Your instructions
Give the records back exactly as written, but without the images.

* * * * * * *

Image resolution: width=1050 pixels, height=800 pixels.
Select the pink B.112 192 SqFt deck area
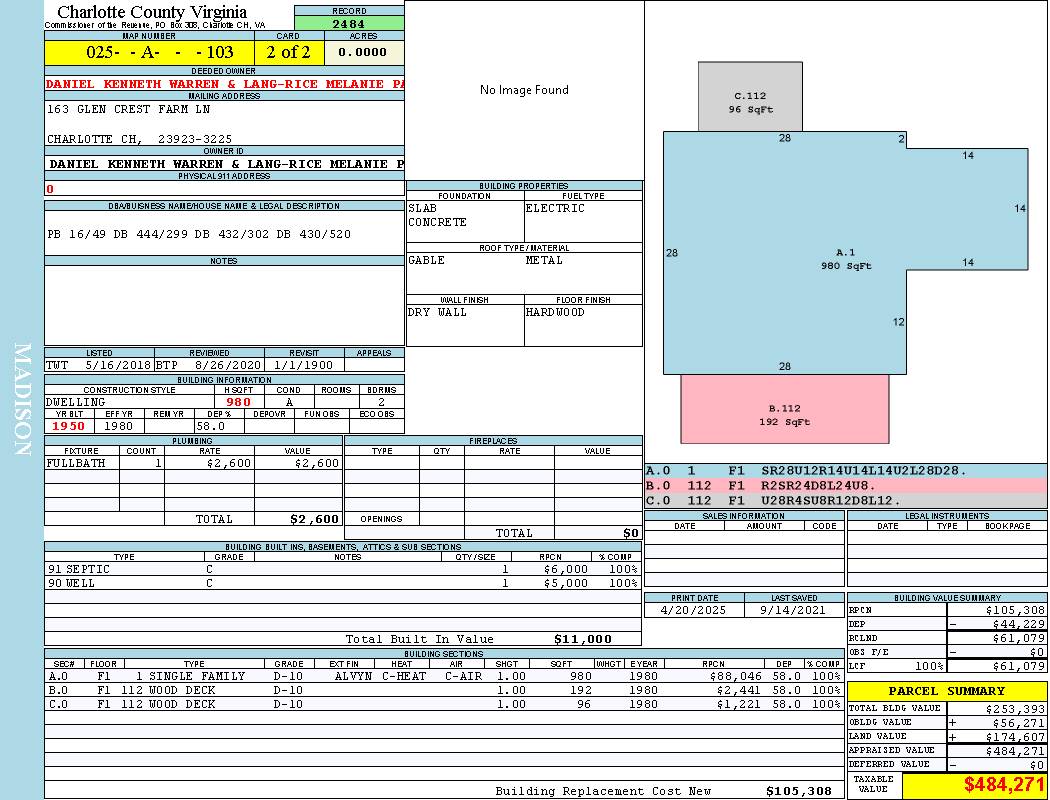click(784, 410)
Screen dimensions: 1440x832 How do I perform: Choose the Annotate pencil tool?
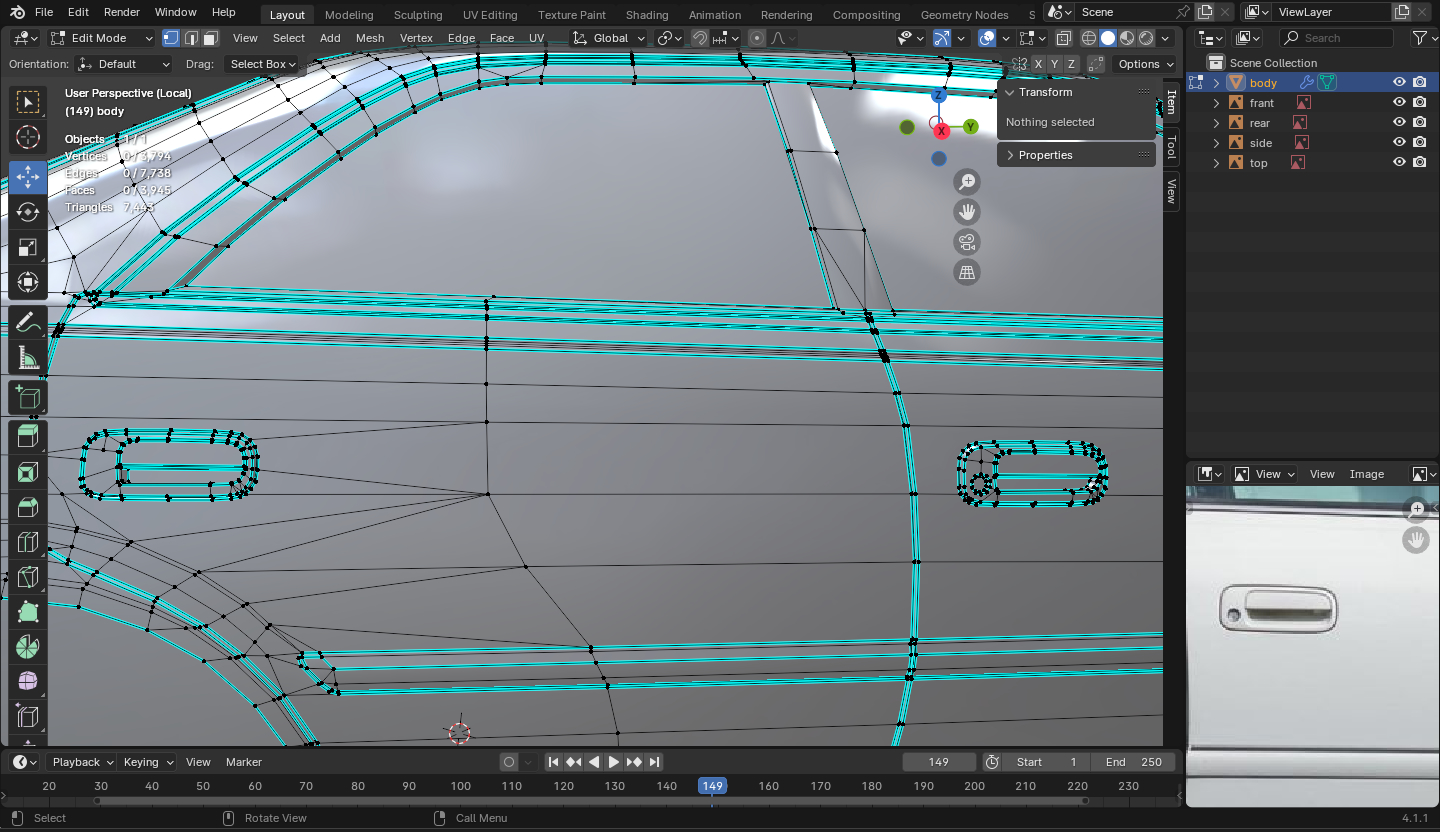[28, 323]
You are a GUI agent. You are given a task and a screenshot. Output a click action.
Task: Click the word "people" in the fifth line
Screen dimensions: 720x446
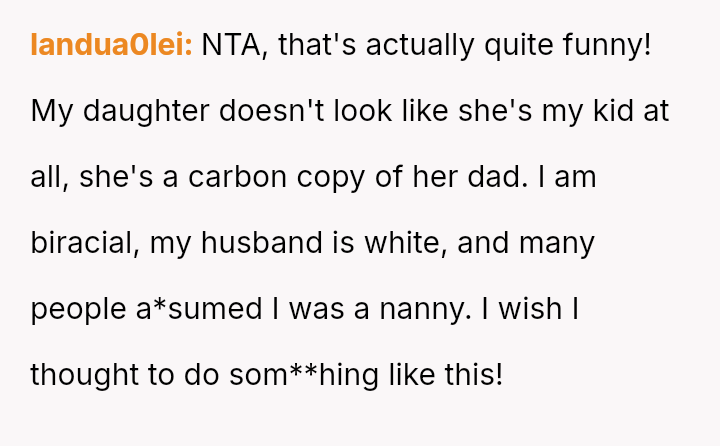(77, 309)
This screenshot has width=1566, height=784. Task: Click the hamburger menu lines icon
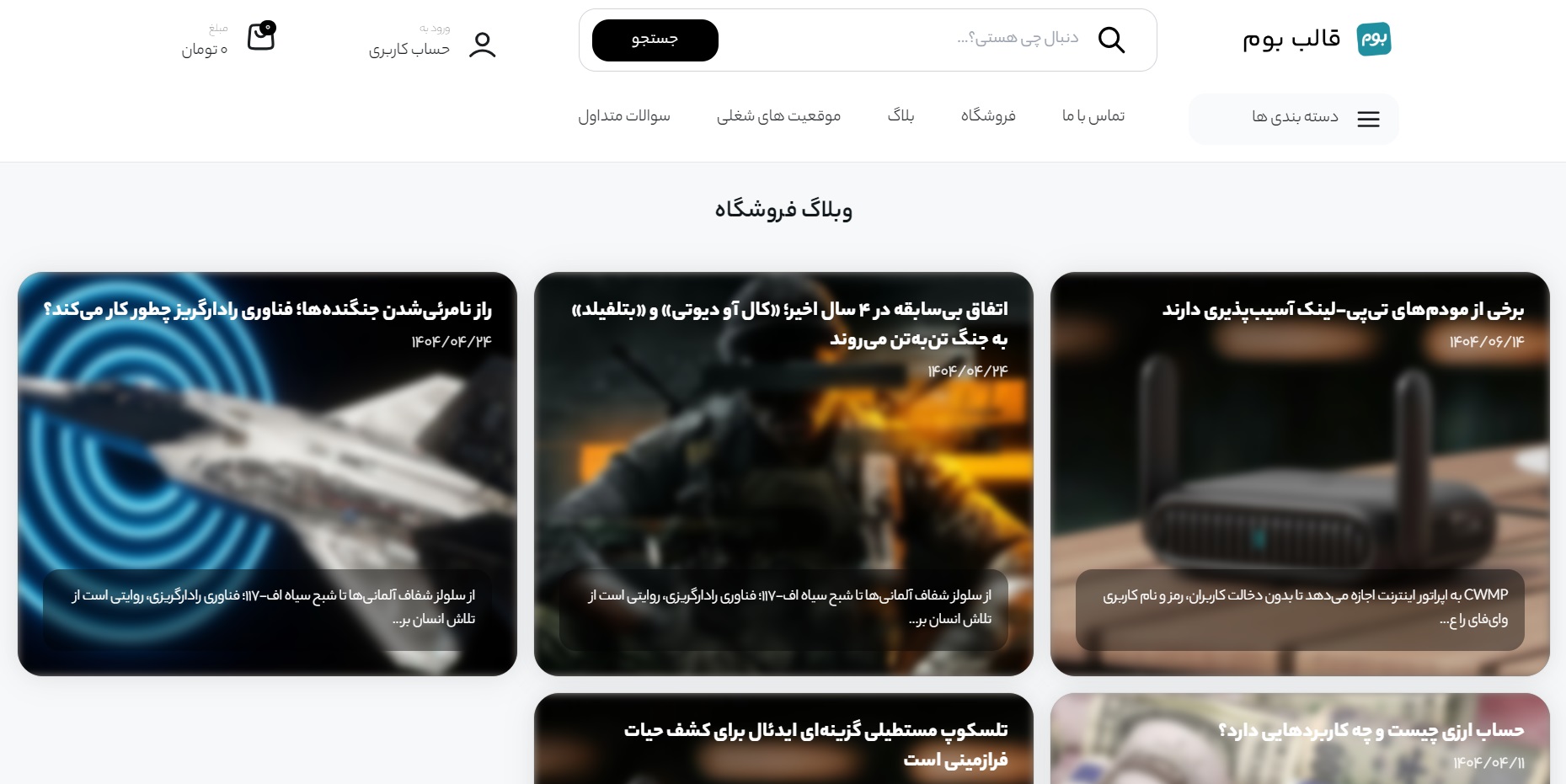tap(1368, 120)
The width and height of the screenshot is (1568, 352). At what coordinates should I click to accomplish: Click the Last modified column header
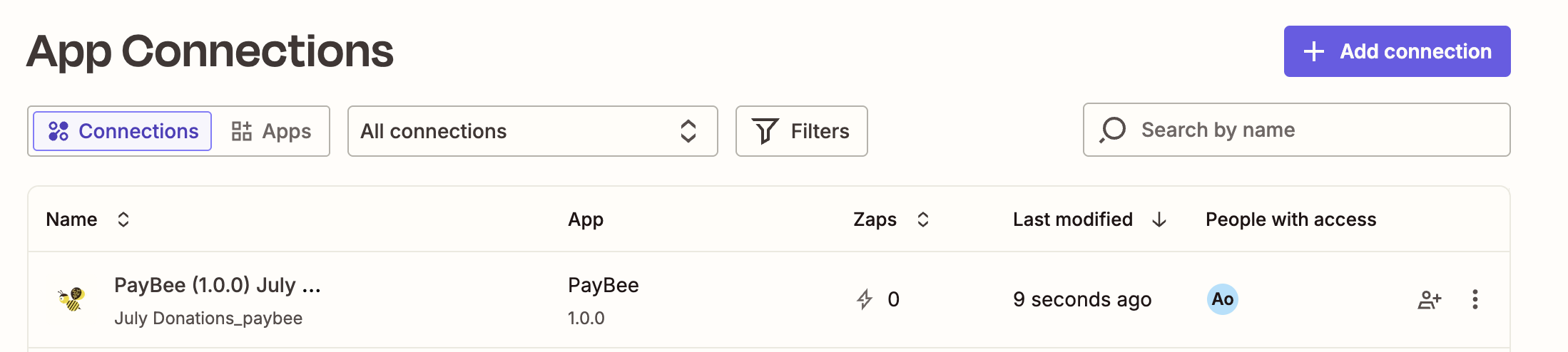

* * * * * * *

Answer section
Image resolution: width=1050 pixels, height=800 pixels.
Select the pink B.112 192 SqFt deck area
click(784, 410)
Screen dimensions: 1440x832 How do I perform: Choose the Annotate pencil tool?
[28, 323]
You are a GUI agent. You are given a task and a screenshot. Output a click action.
Task: Click the word "people" in the fifth line
Screen dimensions: 720x446
(77, 309)
This screenshot has width=1566, height=784. Task: Click the hamburger menu lines icon
tap(1368, 120)
The width and height of the screenshot is (1568, 352). At what coordinates should I click to accomplish: Click the Last modified column header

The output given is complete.